Adoption
Orgo adoption is not “install software, hope for culture change.”
It is a reliability rollout : you replace fragile coordination (inboxes, chats, implicit ownership) with a system where work is routed, tracked, escalated, and closed.
The rollout in 4 phases
Phase 1 — Pilot
Choose a pilot that forces clarity
Pick one of these:
incident intake (service desk / emergency / operational issues)
procurement or approvals
citizen/client requests
compliance reporting
internal HR / staffing requests
Pilot rule: keep it boring
A pilot succeeds when it is:
small enough to run without a steering committee
painful enough that improvements are obvious
measurable in closure time and missed work
Pilot deliverables (minimal)
5–10 functions (responsibilities)
10–20 routing rules (simple)
3 severity levels with response windows
1 escalation ladder per severity level
1 weekly review ritual
Phase 2 — Define functions, then route to them
Step 1: define “functions” (responsibilities)

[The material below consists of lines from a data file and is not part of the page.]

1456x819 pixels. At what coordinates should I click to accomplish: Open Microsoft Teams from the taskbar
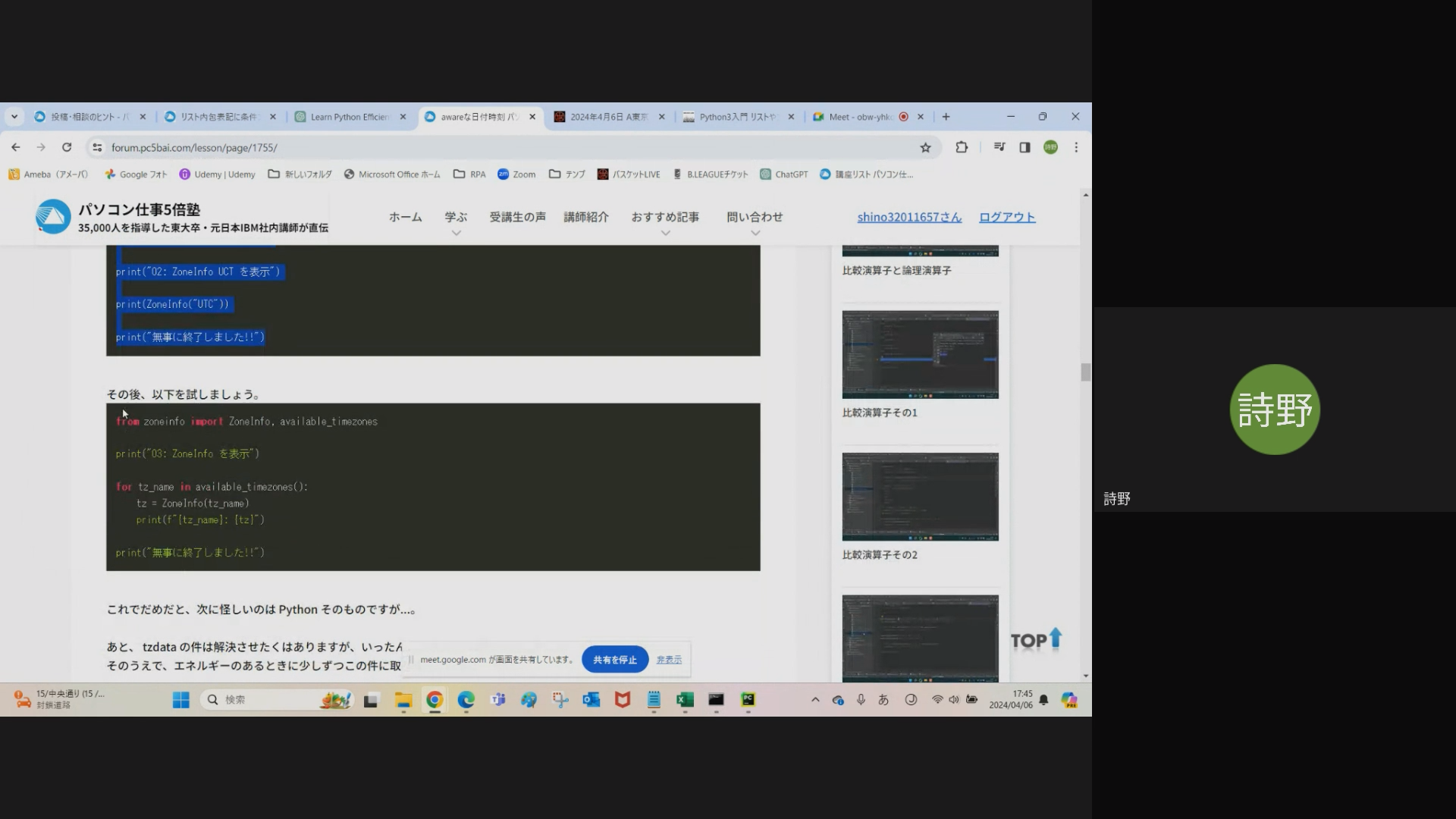tap(497, 699)
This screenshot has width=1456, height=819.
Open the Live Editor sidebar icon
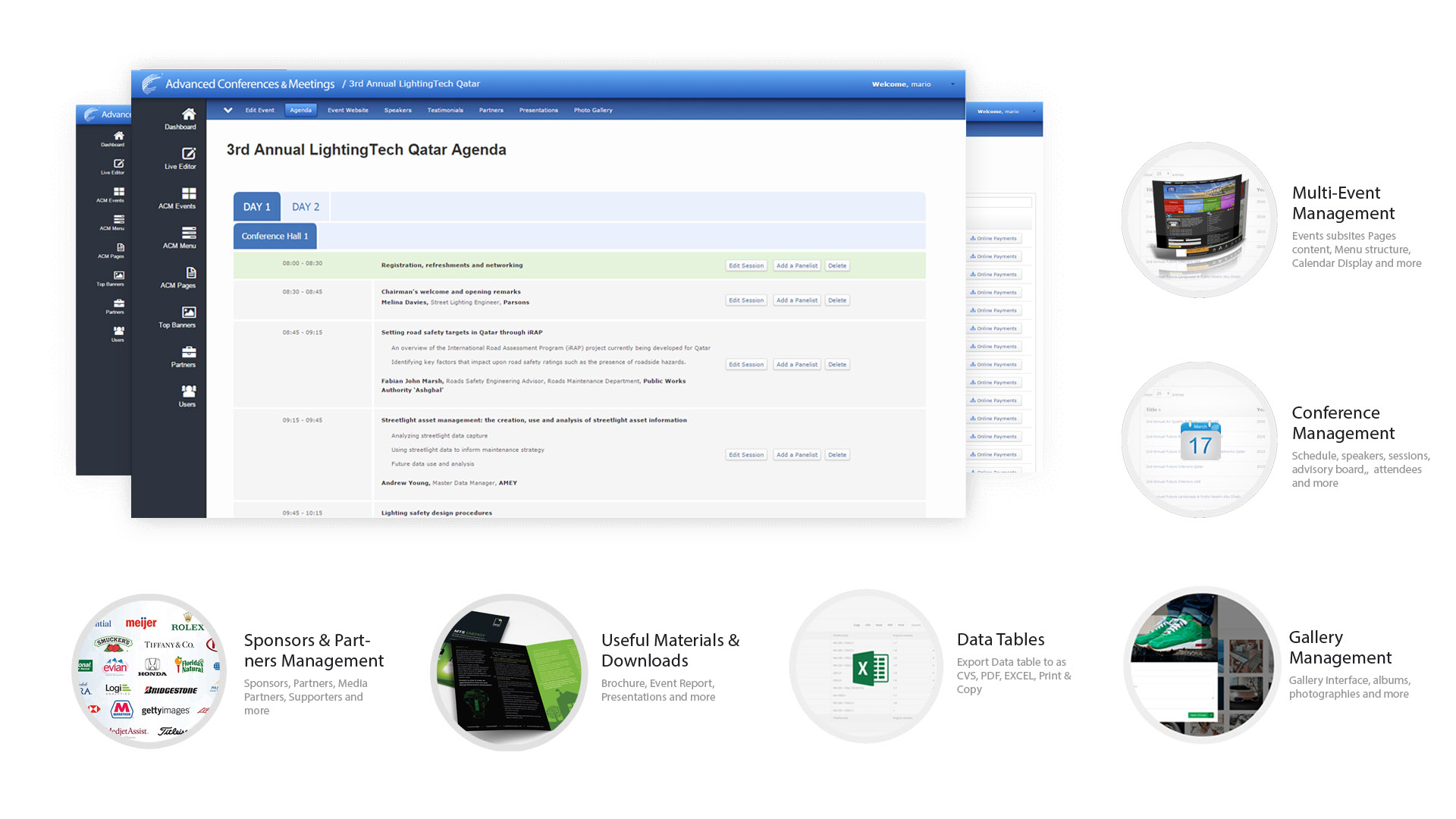click(x=188, y=154)
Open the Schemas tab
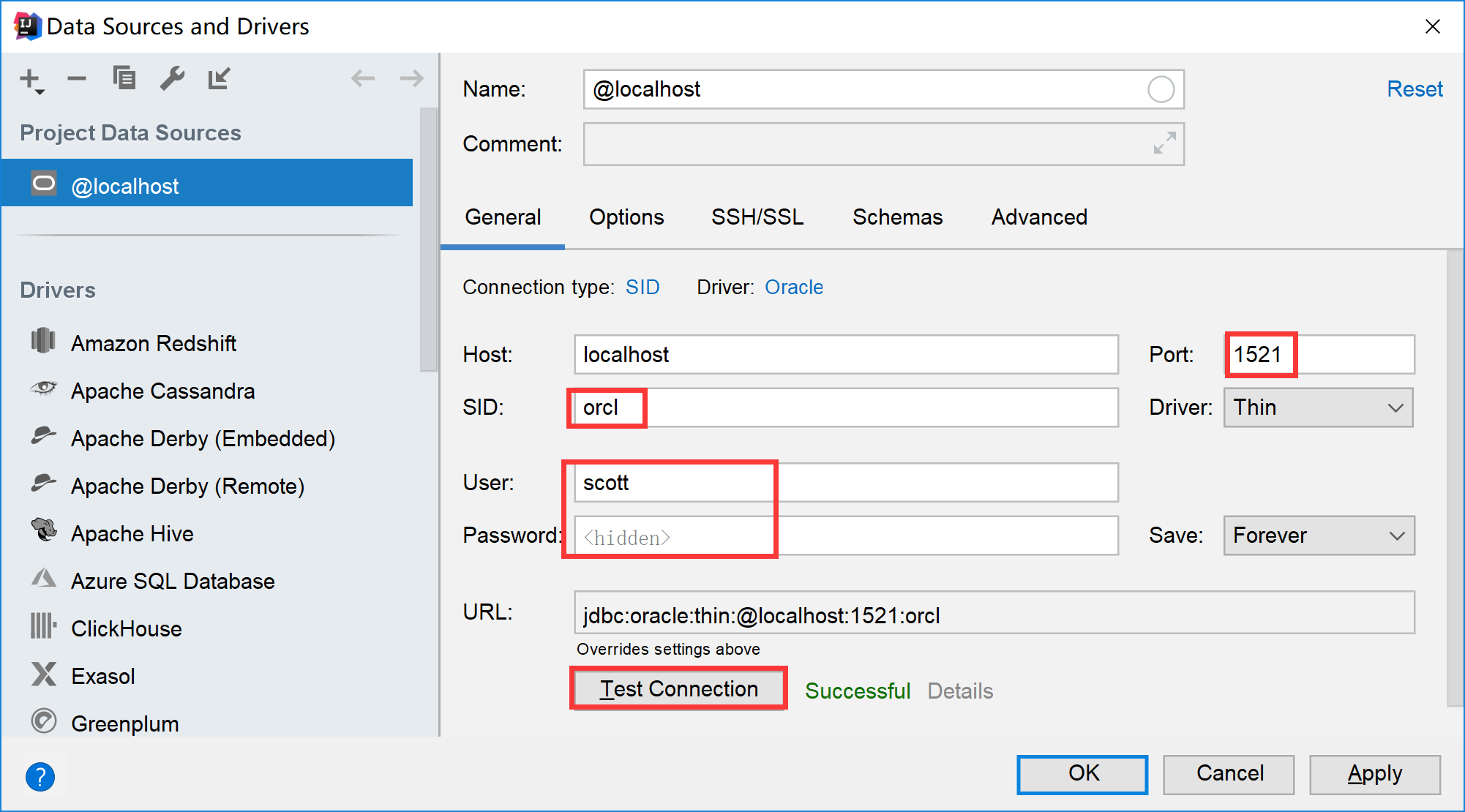1465x812 pixels. coord(897,217)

A function is not a title. It is a duty the organization must perform reliably.
Examples:
Intake / triage
Incident response
Case management
Legal review
Procurement
Communications
Duty lead
Step 2: define routing triggers
Routing triggers can be:
topic/category (e.g., “procurement”, “incident”, “legal”)
location/team
severity
requester type (internal/external)
workflow stage
Step 3: define response windows + escalation
Set response windows that reflect reality:
urgent: minutes/hours
important: same day / next day
normal: a few days
Escalation should change ownership/scope, not just spam reminders.
Phase 3 — Install the review loops
Orgo becomes powerful when recurring problems stop being “background noise.”
Weekly review (operational)
overdue cases
repeated escalations
bottlenecks (functions overloaded)
quick wins (rules that reduce friction)
Monthly review (systemic)
patterns that require policy changes
recurring failure modes
“known issues” that need an audit case
Annual review (governance)
what escalation policy taught you
which functions need restructuring
what should be made public vs private (boundaries)
Phase 4 — Scale without breaking trust
Scaling Orgo isn’t about adding features. It’s about protecting these properties as you expand:
Auditability: outcomes remain traceable.
Boundaries: private org work stays private; public interfaces remain deliberate.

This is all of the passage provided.